Abstract

Objective: People with combined ischemic and diabetic wounds of the lower extremities have the highest risk for limb loss, especially for those without surgical revascularization options. We have demonstrated that Poly-ADP-Ribose polymerase (PARP-1) is hyperactivated in hyperglycemic/hypoxic cells and in ischemic/diabetic murine wounds. This study elucidates the molecular mechanisms of PARP-1 mediated impairment of angiogenesis in diabetic/ischemic wounds. Methods: A model of dorsal bipedicle flap-ischemic wounds on diabetic mice was used. The wounds were treated topically with nanoparticle-encapsulated siPARP-1 or vehicle. Wound closure rate and perfusion was analyzed using digital photography and Laser Doppler scanning, respectively. Angiogenetic markers in the tissues were measured by immunohistochemistry. In-vitro endothelial tube formation assay was performed using HUVECs cultured under hyperglycemic and hypoxic conditions. Results: Wounds treated with topical siPARP-1 significantly accelerated wound healing compared to vehicle (from 25% ± 5% to 40%± 8% ( n =7, p < .05) by day 6 and from 50% ± 15% to 75%± 3% ( n =7, p < .05) by day 12, and also exhibited improved tissue perfusion (50%± 5% increase in perfusion units over control on day 6, n =47 p <0.05). Improved capillary density was also observed in the siPARP-1 treated wounds detected by immunohistochemistry for SMA (250%±35% increase in mean fluorescence intensity over control on day 12, n =4, p <0.05) and CD31 (125% ± 15% increase in mean fluorescence intensity over control on day 12, n =4, p <0.05). In-vitro angiogenesis assay showed that PARP-1-silencing significantly enhanced endothelial tube formation of hyperglycemic/hypoxic HUVECs (15± 4 complete polygons as compared to 0 in untreated, n =4, p <0.05).
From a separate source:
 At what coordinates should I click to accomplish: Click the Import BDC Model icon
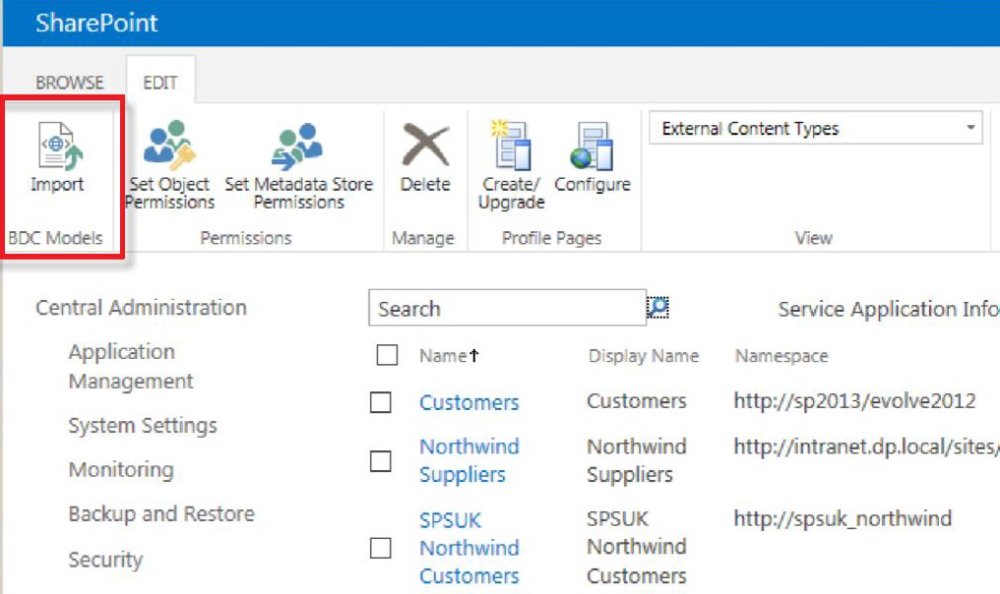pos(57,150)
Human angiogenesis PCR-array analysis of pro-angiogenic factors revealed that PARP-1 silencing upregulated FOSL1 transcription by 5-fold ( n =4, p <0.05). Interestingly, co-silencing of FOSL1 in PARP-1 silenced HUVECs resulted in loss of endothelial tube formation. Conclusions: PARP-1 silencing is an effective strategy to promote ischemic-diabetic wound healing. Our data suggest that PARP-1-FOSL1 is a potential novel axis in angiogenesis and PARP-1 could be a promising therapeutic target for improving angiogenesis in these wounds.